INFORMATION Block Start
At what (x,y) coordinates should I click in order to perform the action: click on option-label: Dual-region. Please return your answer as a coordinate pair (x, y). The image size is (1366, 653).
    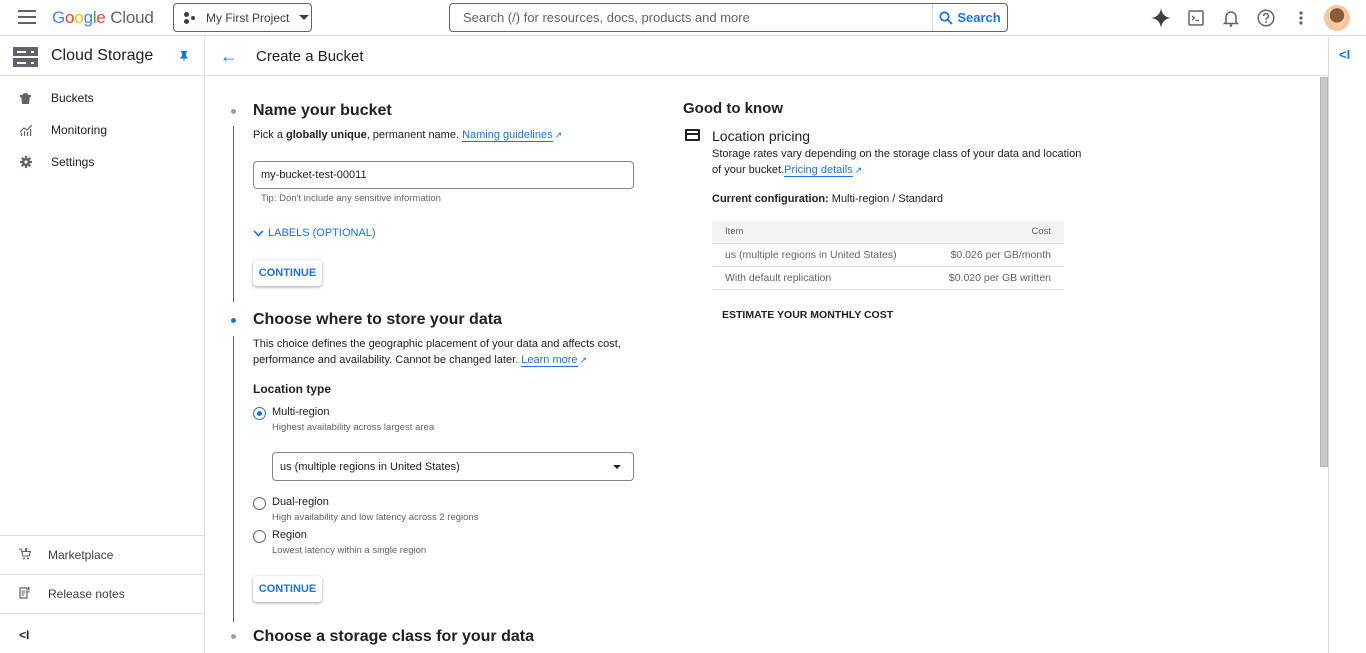
    Looking at the image, I should click on (300, 502).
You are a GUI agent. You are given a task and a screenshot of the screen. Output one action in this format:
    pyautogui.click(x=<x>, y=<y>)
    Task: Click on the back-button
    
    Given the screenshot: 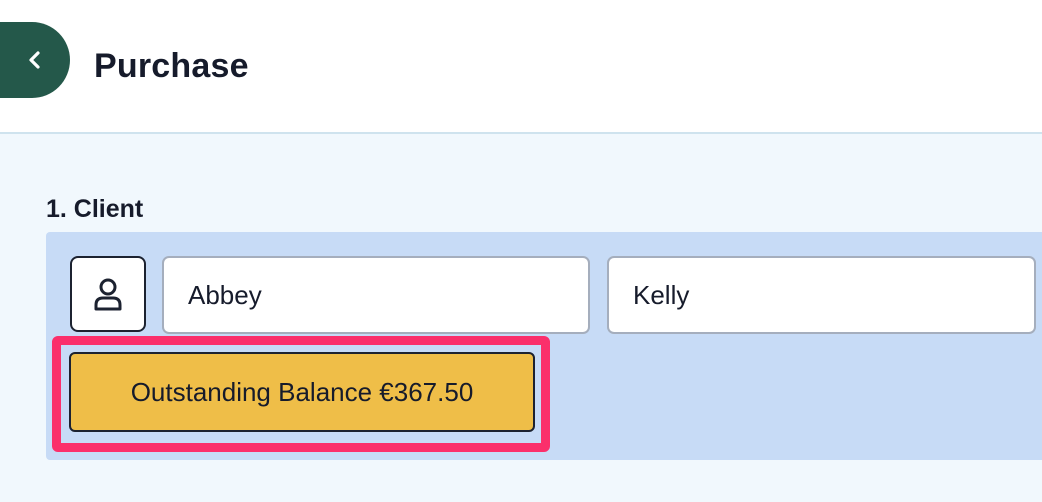 What is the action you would take?
    pyautogui.click(x=35, y=60)
    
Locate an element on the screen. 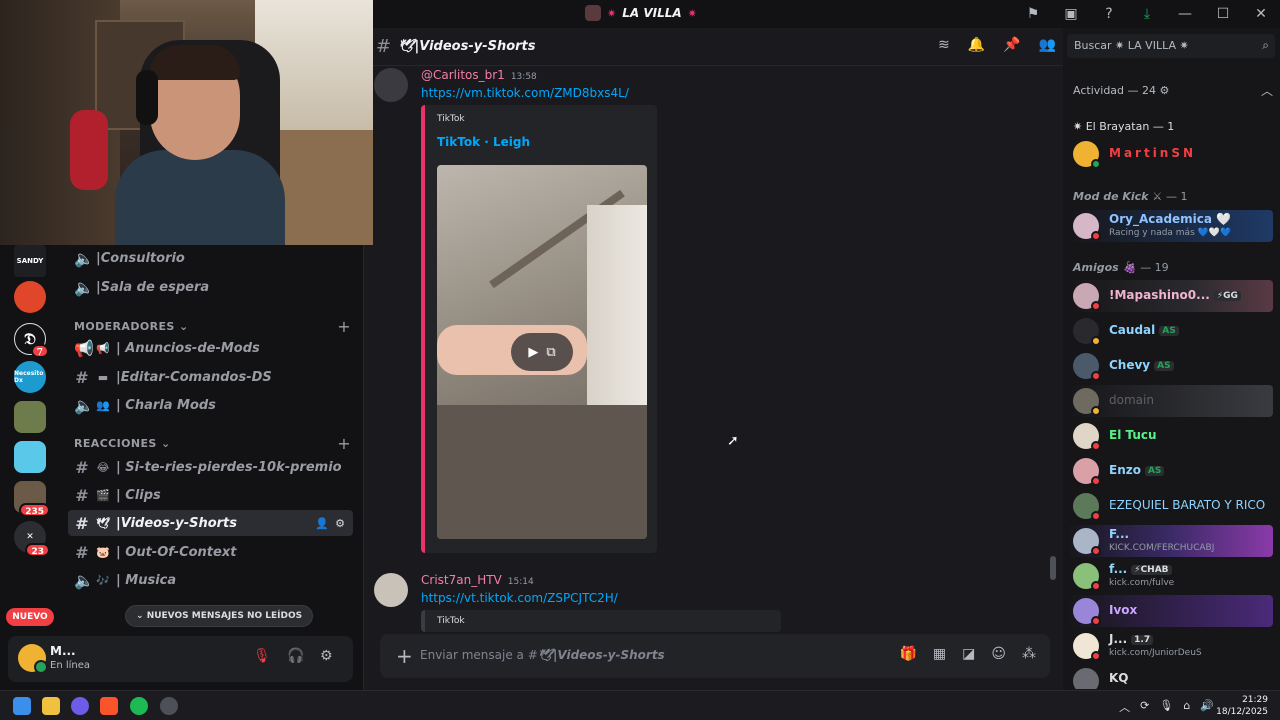 Image resolution: width=1280 pixels, height=720 pixels. apps-icon: ⁂ is located at coordinates (1029, 654).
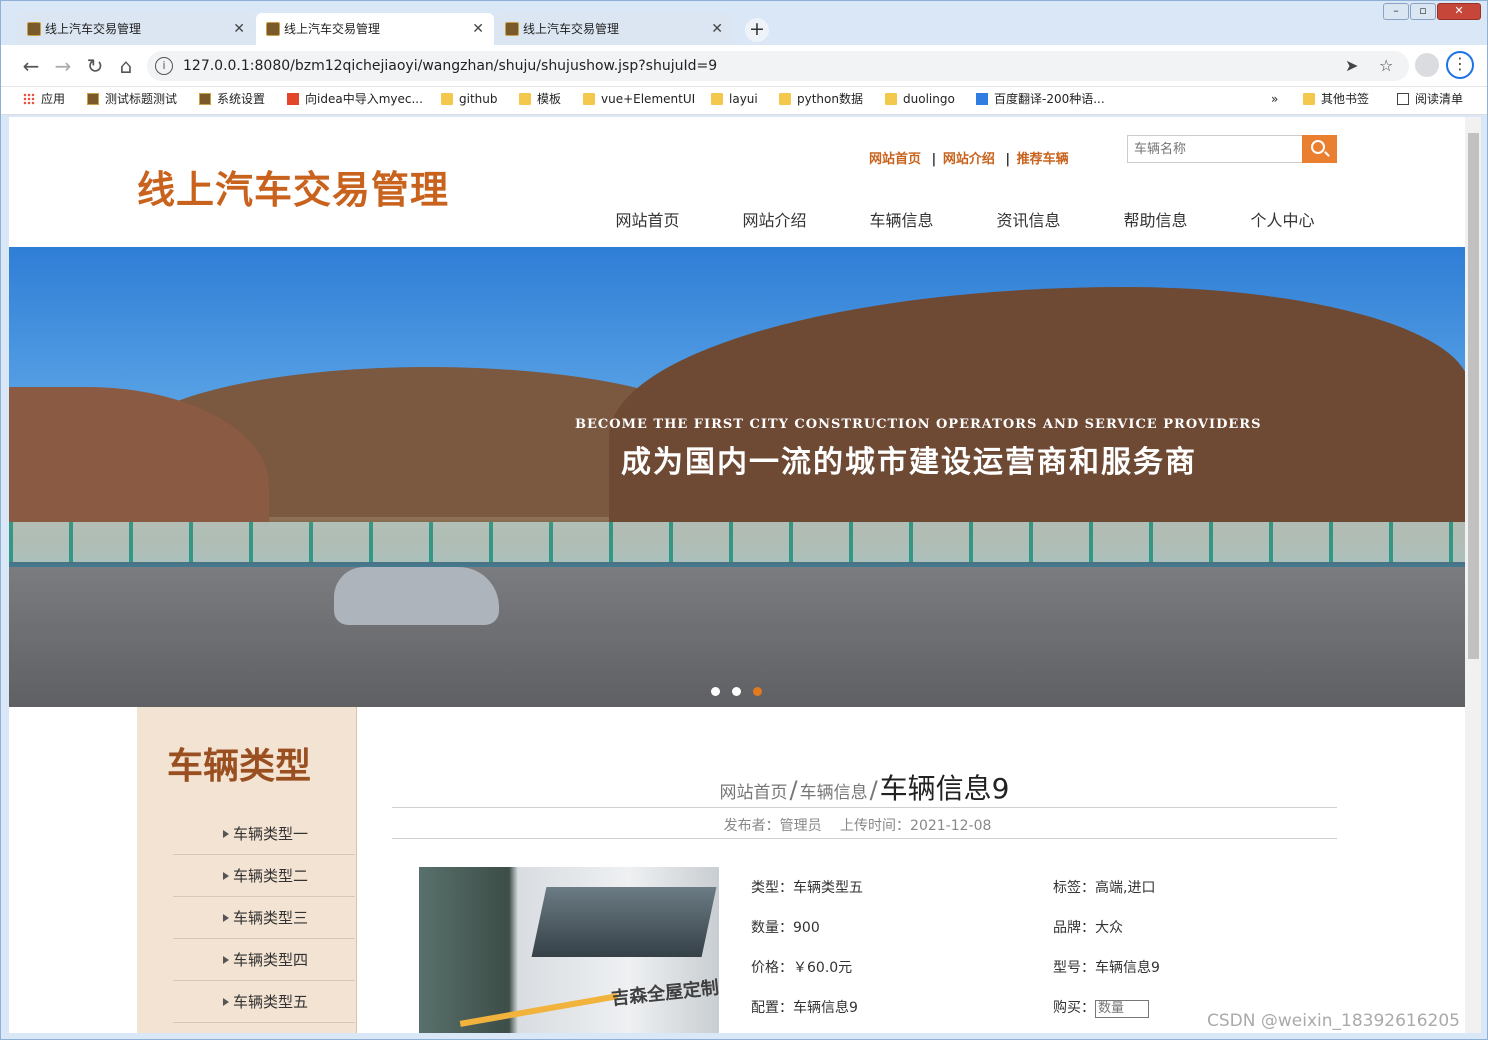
INFORMATION Block End
- **JOB**
Copy out the lines from the very first one through the line containing "Looking at the", including both ends. Leave out any pictures.

- **ANSWER TO THIS TASK**
At what (x,y) coordinates should I click in order to perform the action: click on option-label: Dual-region. Please return your answer as a coordinate pair (x, y). The image size is (1366, 653).
    Looking at the image, I should click on (300, 502).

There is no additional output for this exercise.